With all that has transpired in my personal life during the past month, there is a lot I could be angry about. First, there is the betrayal and the deception, the false promises I believed. I could be angry about those. Then last week my ex told me to leave our home. This causes me to be temporarily homeless for the next few weeks. I could certainly be angry about that. Third, there is the financial implication of this break-up, which will have significant impact to me but very little to my ex. That’s cause for anger. Finally, I could be angry about the destruction of a nine year friendship. I think many people would agree these are all pretty valid reasons for anger. I’ve had several friends who are angry for me and many others have tried to actively encourage my anger. I know enough about psychology to know anger is necessary for healing and there are useful aspects of anger.
I confess, I do have moments of anger. I also have moments of sadness, depression, and grief. Every day I seem to cycle through multiple emotions, repeatedly but not predictably. In fact, if there is anything I can count on right now it’s that my emotions will be volatile. I’m still crying almost every day and I’m still not eating regularly. I’m still in the “crisis mode” of this trauma, I’m still right smack in the middle of it.

## RECORDED DATA

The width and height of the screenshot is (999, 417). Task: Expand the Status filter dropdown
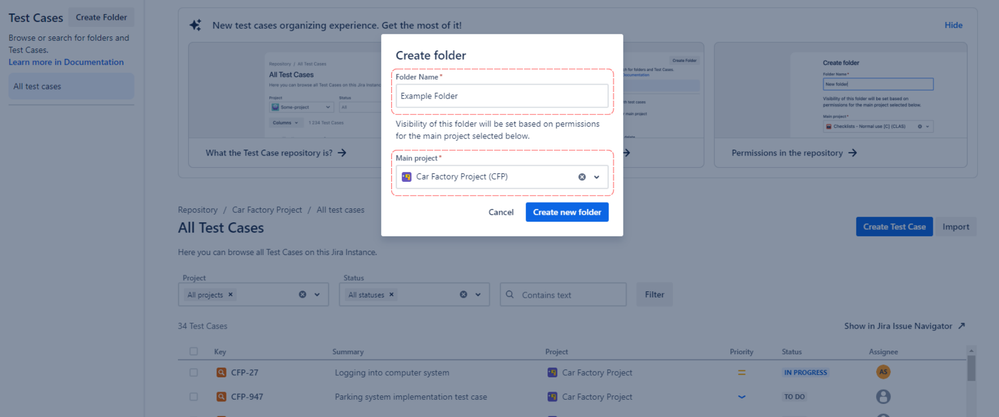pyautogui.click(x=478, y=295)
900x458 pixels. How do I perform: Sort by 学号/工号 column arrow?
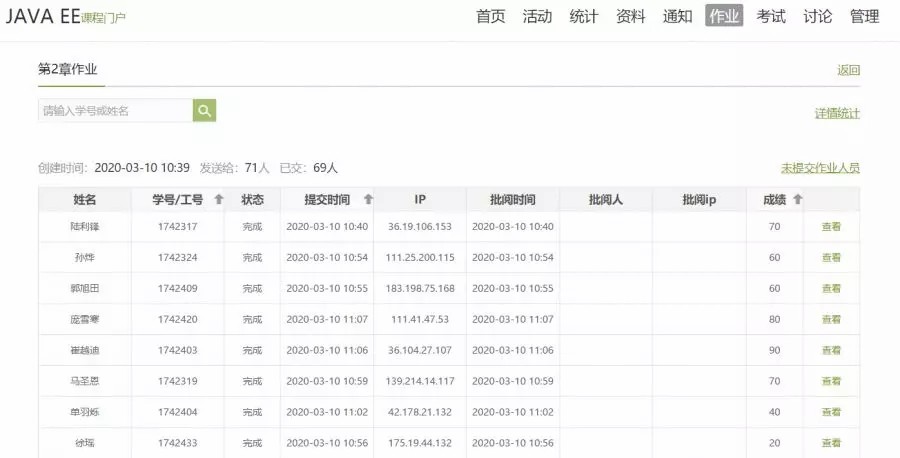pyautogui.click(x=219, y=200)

## DESCRIPTION OF THE TASK
In the essay on the break-up, how long had the friendship that was destroyed lasted? The data is unrelated to the essay on the break-up.

## CORRECT ANSWER
Nine years.